Many of us learned from childhood
The joys of…
Giving rather than just receiving.
My beloved foster mother taught me how it felt to be a “cheerful giver.”
She was a very giving person herself, and I watched with admiration as she put time and money into helping others.
She was also a godly women who believed in quoting scripture.
I remember helping to pile the car with clothes and other necessities that we would be taking to people deep in the South.
Many folks didn’t have glass windows, and few girls had ever owned a bra.
I quickly reasoned that what we were contributing, was for a good cause. And I still research good causes today!
More importantly… we as a family made a conscious choice to make a difference in these people’s lives.
At the time, we didn’t celebrate Christmas, so I learned to give any day of the year, no specific holiday or season.
When I joined the US Air Force, I was further empowered to go out in the community and donate my time, communication skills, and miles to various charitable organizations.
I’ve continued giving my time and expanded skill set to this day. Since I choose when, where, and how to give, I’m not as jaded when holiday time rolls around.
I’m very thankful for this early training, because I now do celebrate Christmas.
I say this because I also brought some “smarts” along with me.
We need to be smart about our giving during the holiday season, or you may give, but it won’t be very cheerful.
I learned I can choose:
What to give
When to give
How much to give
To smile and say a kind “No Thanks!”
Nine times out of ten, at some point in our lives, we have all been members of the donating public.

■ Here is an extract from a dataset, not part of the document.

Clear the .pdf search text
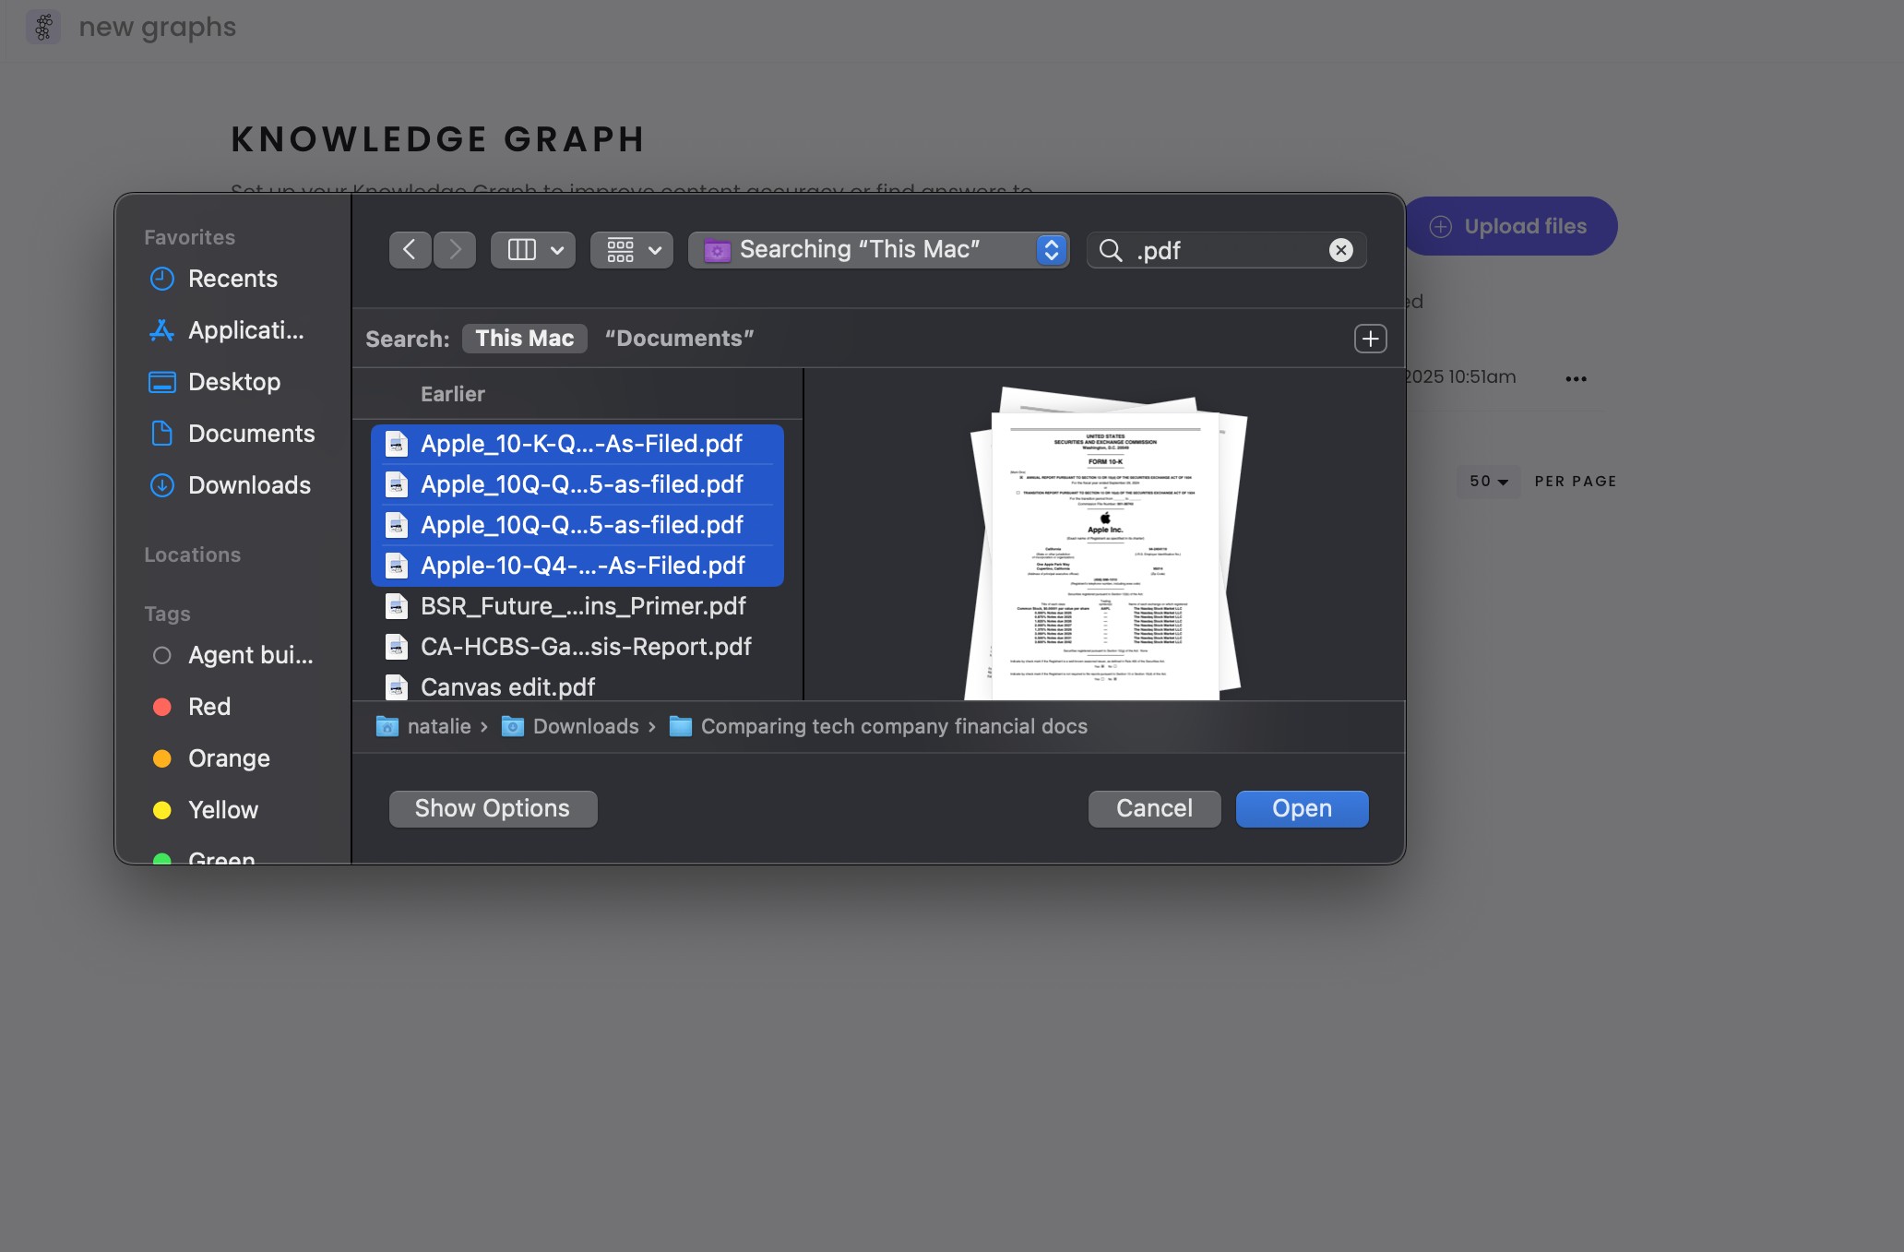The image size is (1904, 1252). [1340, 250]

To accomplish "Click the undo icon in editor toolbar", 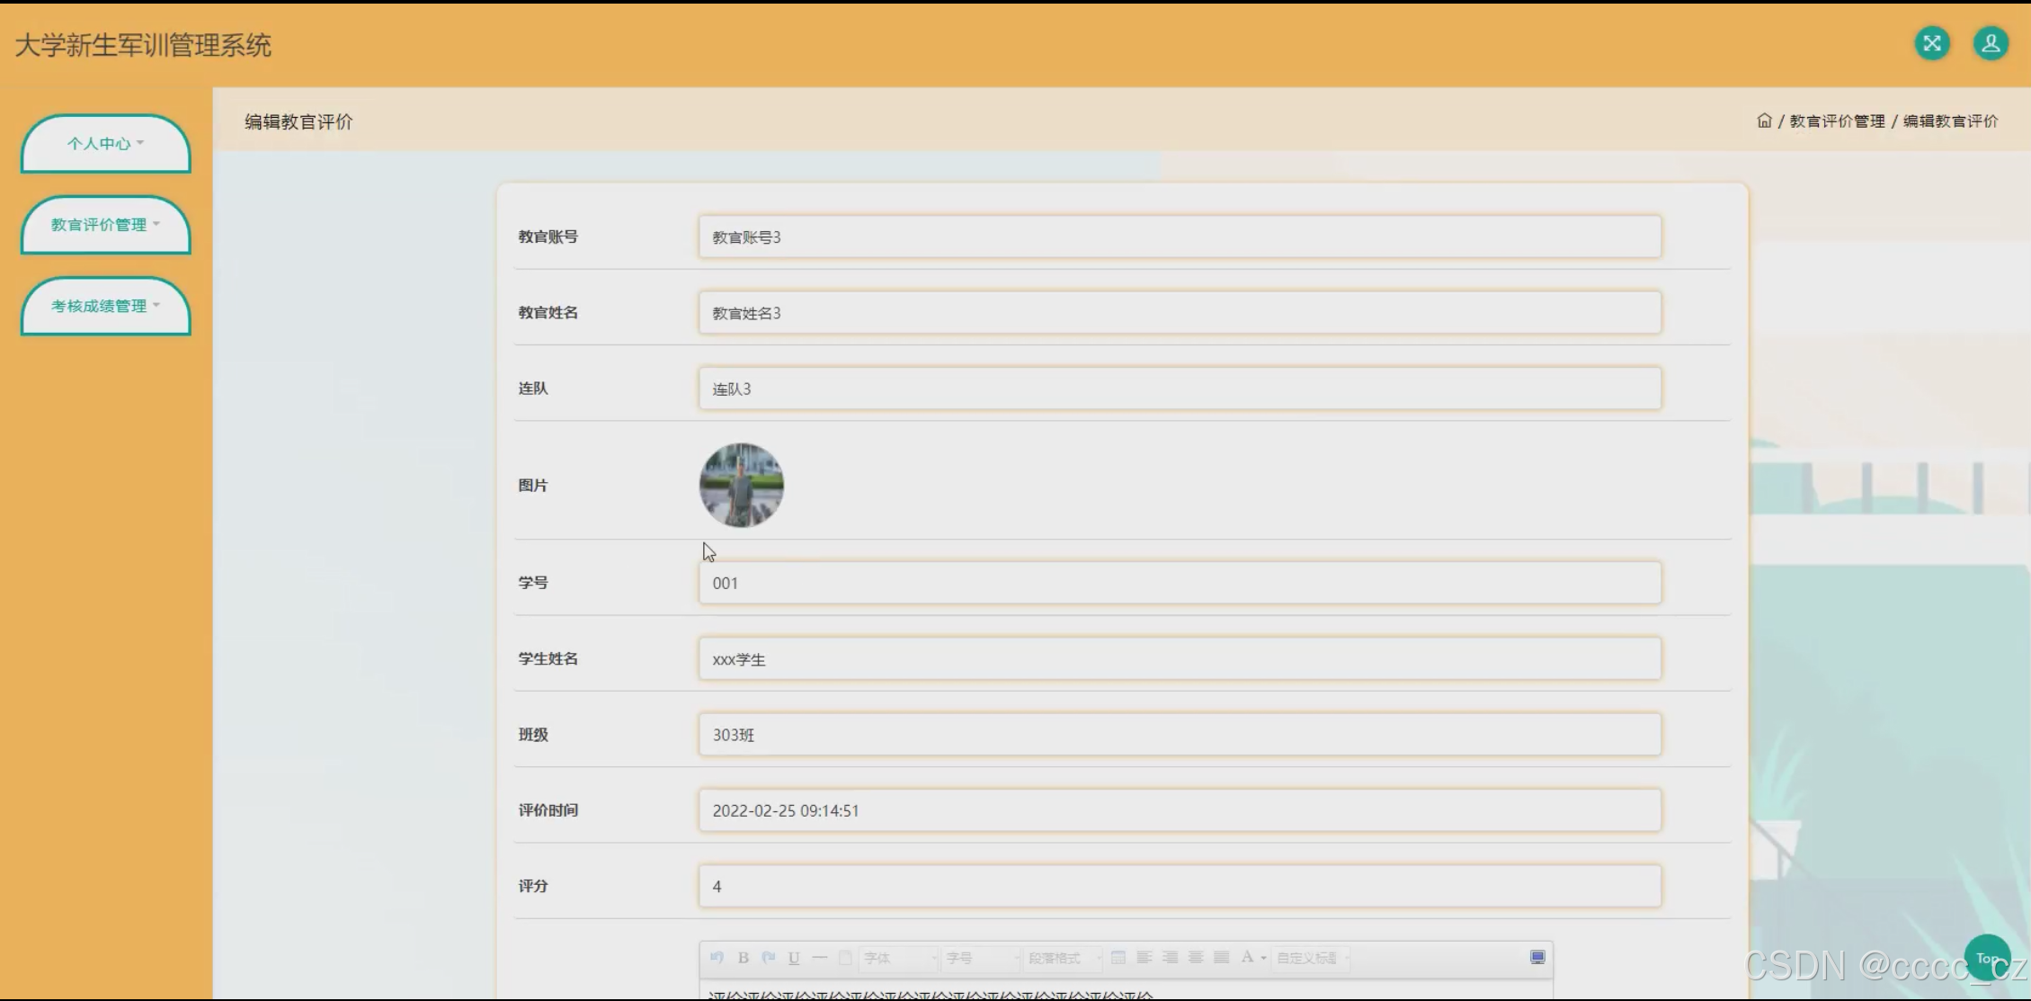I will (x=717, y=958).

We have favorite charities that we freely and generously donate to. What’s yours???
Many of us also tithe, stock church food panties, and donate out of country.
Others of us prefer to give our time, rather than money.
Did I mention giving at the office?
Then along comes the holidays!
All of a sudden, our mailboxes fill up with pleas for money, or canned goods that the mail carrier will drop off for us. Some mailers brazenly encourage us to give monthly.
Here’s the rub for me: I give weekly hours each year to the same organizations that then ask me for a hefty donation at year’s end. Hello! Time is money.
We go to the grocery store and are asked to add a dollar or more to our grocery bills. We shop for pet supplies and are asked to buy cans of dog food, or give money.
Department stores ask for charitable donations both off and online. We’re stopped on the street by a homeless person and asked.
There’s Toys for Tots, Coats For Kids, even PayPal is now in on the action. I noticed this one just this week.
And oh yes…
We hear that familiar bell rung by a Salvation Army worker. By the way, these workers are seasonal employees. They are not typically volunteers. I asked!
How do you choose?
Why wouldn’t you choose yea or nay?
The cashiers at the stores have to ask for your donation.
During the season, it’s a job requirement.
They will be asking all day through Christmas, and sometimes at other times of the year depending on what charity has latched on to their stores. If you kindly say no, they will live through it.
Know your “giving” budget
Don’t feel “cheap” just because you don’t want to give
Don’t feel like the person asking will hang their head if left empty-handed
Kindly refuse to give if you are feeling put-upon
Re-gift items you already have that will do some good for those in need
If you prefer to give your time, say that, and move on.
We are all givers in some form or fashion. And if you’re like me want to continue being generous, just not “holi-whelmed.”
So, let’s be conscious and aware.
That way we can remain “cheerful givers” during this holiday season and beyond!